SET TASK:
Render every line of the records below as a Markdown table with the columns Row and Line, numbering each row and skipping blank lines. Leave the pictures out of your answer.

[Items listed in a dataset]
============

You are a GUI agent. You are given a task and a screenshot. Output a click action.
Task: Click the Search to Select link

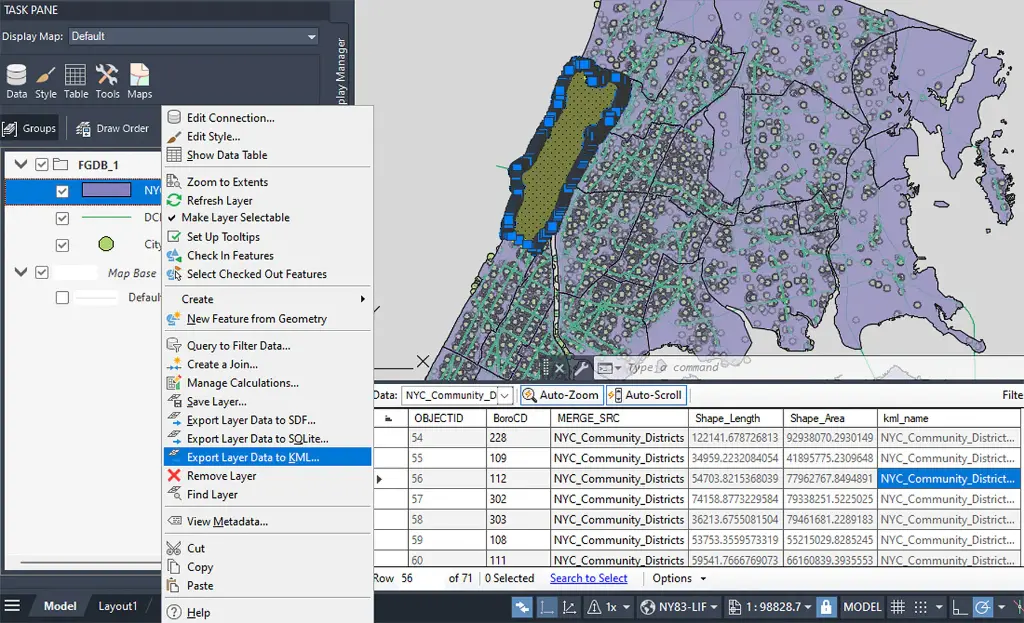[x=588, y=578]
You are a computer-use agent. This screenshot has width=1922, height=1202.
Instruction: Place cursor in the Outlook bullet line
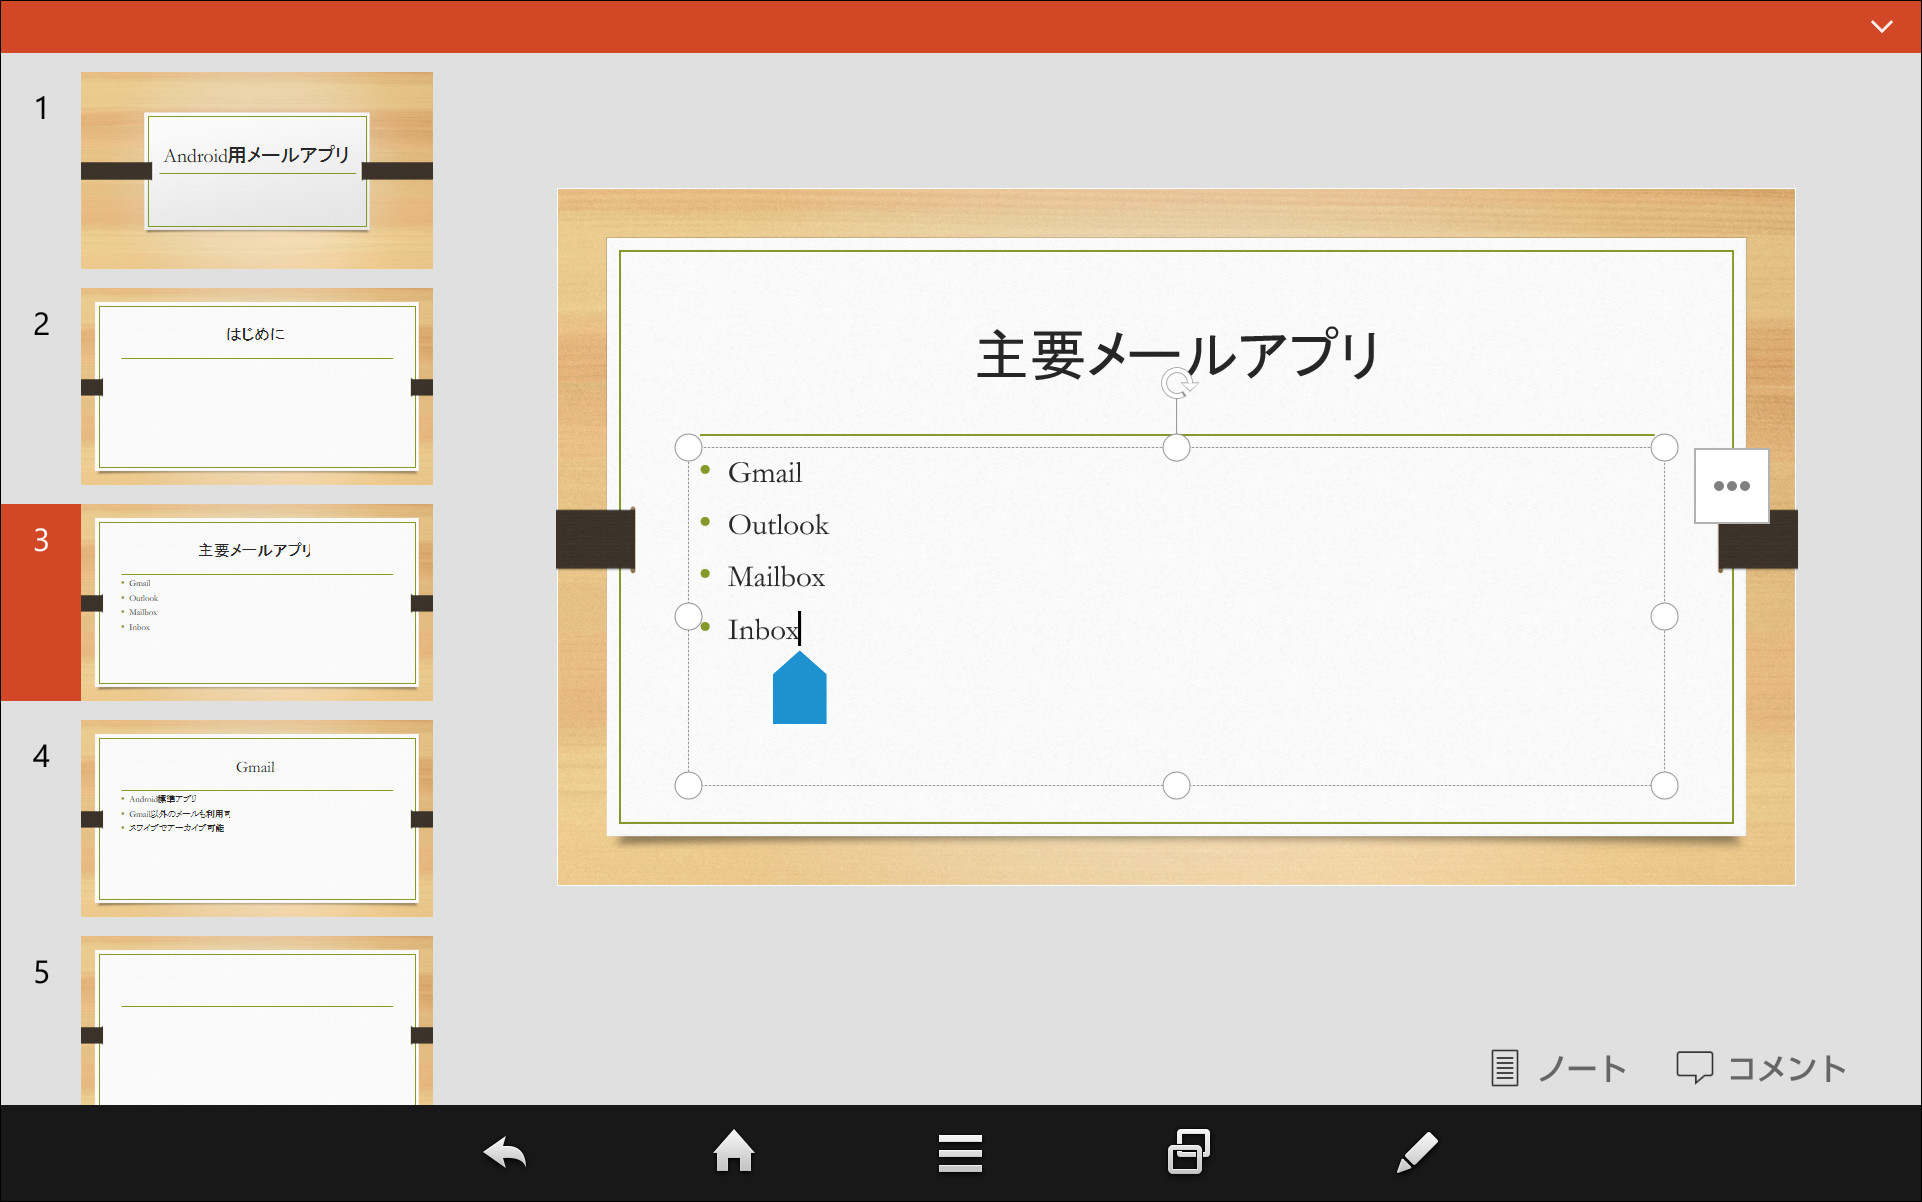(x=779, y=524)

============

TASK OUTPUT:
| Row | Line |
|---|---|
| 1 | You are a GUI agent. You are given a task and a screenshot. Output a click action. |
| 2 | Task: Click the Search to Select link |
| 3 | [x=588, y=578] |
| 4 | You are a computer-use agent. This screenshot has width=1922, height=1202. |
| 5 | Instruction: Place cursor in the Outlook bullet line |
| 6 | (x=779, y=524) |